戦後、図書館の中立性が大きなテーマとなり、1954(昭和29)年の全国図書館大会と日本図書館協会総会で「図書館の自由に関する宣言」が採択されています。
■図書館記念日のイベント
日本図書館協会が毎年秋に全国図書館大会を開催し、シンポジウムや展示会、それに「読書推進」「司書の役割」「資料保存」「障害者サービス」「図書館のこれから」といったテーマの分科会で、図書館の在り方や将来像などの研究、情報交換をしています。
■図書館記念日の雑学
▽図書館の自由に関する宣言
宣言は図書館の使命として、基本的人権にある「知る自由」のために、資料収集の自由、資料提供の自由、利用者の秘密を守る、検閲に反対―を謳っています。
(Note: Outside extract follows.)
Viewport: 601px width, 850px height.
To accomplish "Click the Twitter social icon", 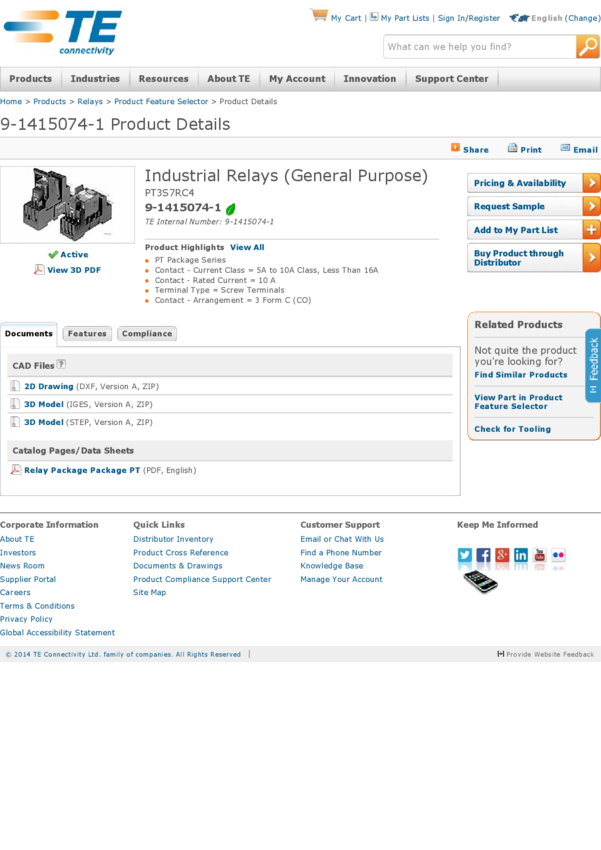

これは図書館の理念であって法的拘束力は持ちませんが、利用者や図書館員がこの宣言を共有することが、「知る自由」を守ることにつながると思います。
実際に図書館への不当介入、閲覧制限、利用履歴の開示請求などの事案も発生しているんです。
▽図書館改革
図書館と言えば、本を読むところ、本を借りるところ、といったイメージが強く、それも当然ですが、「紙の本を読む」文化が衰退し、電子書籍やクリックひとつで情報が得られる現在、これからの図書館はどうあるべきかを考えてみたいと思います。
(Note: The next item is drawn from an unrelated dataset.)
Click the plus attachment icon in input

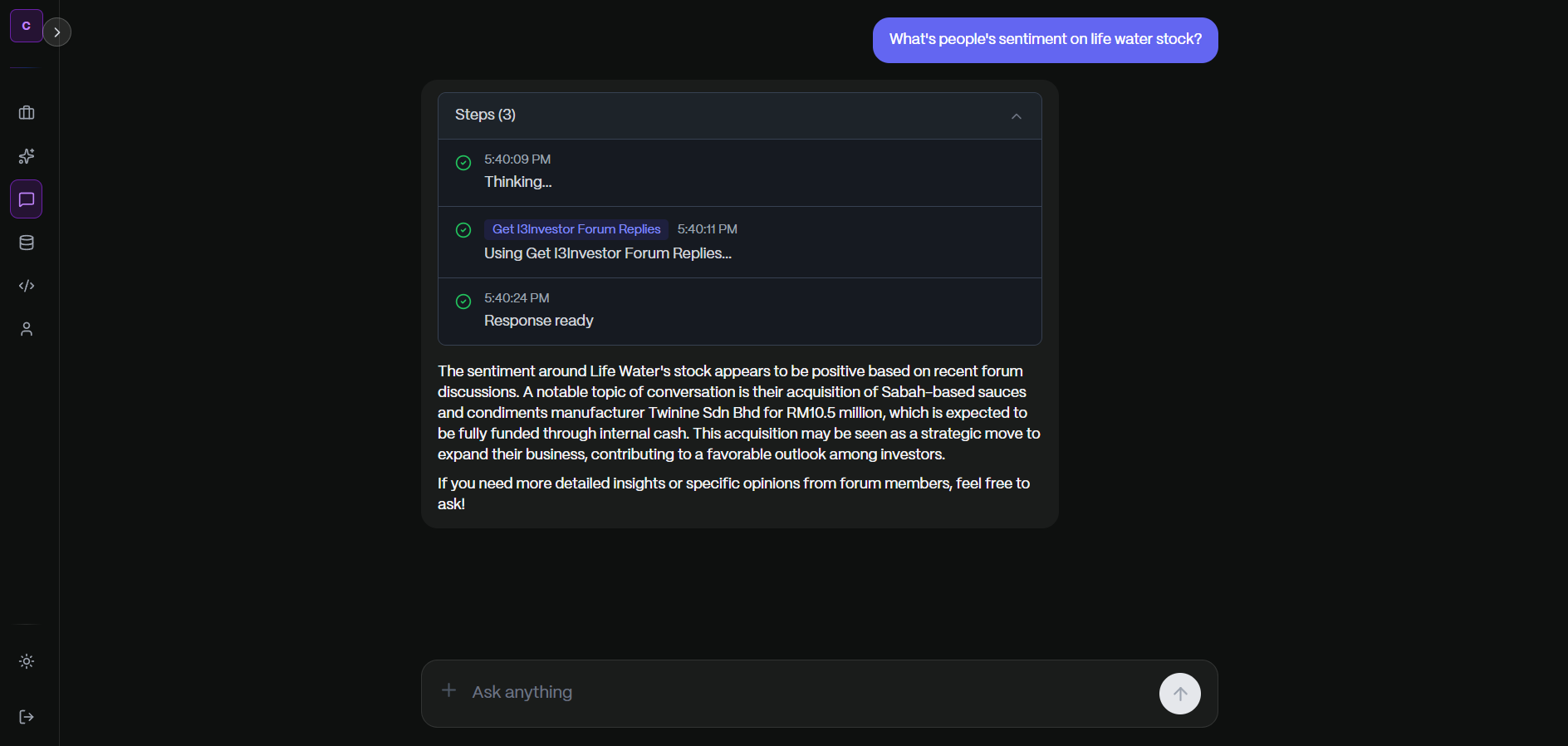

これからは書籍だけではなく、新聞記事やネット上の情報、地域の資料なども提供し、さらにその情報に関わる講座やセミナーを行う場所にならないと、来館者の確保は難しいと言われます。
そのためには、司書だけではなく、IT技術を駆使できる人員を配置したうえで、ネット上の検索データベースの構築が必要で、それによって利用者の質問に即座に回答できるようにします。
また、地域の行政機関、民間団体と連携して、行政、子育て、教育、ビジネスなどの支援サービスをすることも求められるでしょう。
ネットには情報があふれていますが、案外、狭い地域の情報は見つけにくいもので、医療や福祉、交通など、生活上の課題を持つ人たちに貢献できる情報を持つ施設を目指すことも必要です。
つまり、地域文化の交流・発信を担うコミュニティーセンターの役割が、未来の図書館の形になっていくのではないかと考えています。
▽ツタヤ図書館問題
行政が運営に手を焼いたのか、それとも新しい図書館像を目指したのかはわかりませんが、公共施設の管理運営を全面的に民間に委ねた「ツタヤ図書館」が、全国に6館(2018年現在)出現して、当該自治体ではその在り方が物議を醸しています。
たしかに従来の図書館とは異なり、明るく開放的で、カフェも併設された近代的なデザインは目を引きます。
しかし、最初のトラブルは、肝心の書籍に対する意識の杜撰さにありました。
機械的なジャンル分けによって「伊勢物語」や「出エジプト記」が旅行本とされ、また遠隔地のラーメン屋マップ、古い試験問題集など、ネットオフから購入した古本が1万冊もあることが判明し、騒動に火がつきました。
さらにスターバックスの営業のために、子どもエリアや授乳室は奥に追いやられたうえ、絵本は大人さえ手の届かない高い書架に並べられる有様となりました。
こうしたことを問題視した各地の市民団体の調査で、開設に至るまでの行政の不審な手続き、利用者数カウントの不自然さ、Tポイントとのリンクによる個人情報の扱いなど、図書館本来の使命を放棄するものとして危惧せざるをえません。
これからの改善を期待したいです。
■まとめ
図書館法第1章第1条には「国民の教育と文化の発展に寄与すること」とあります。
図書館は利益を生む構造にはなっていませんが、教育や文化、科学といった分野にまでそろばん勘定を持ち込むことには憤りを禁じえませんね。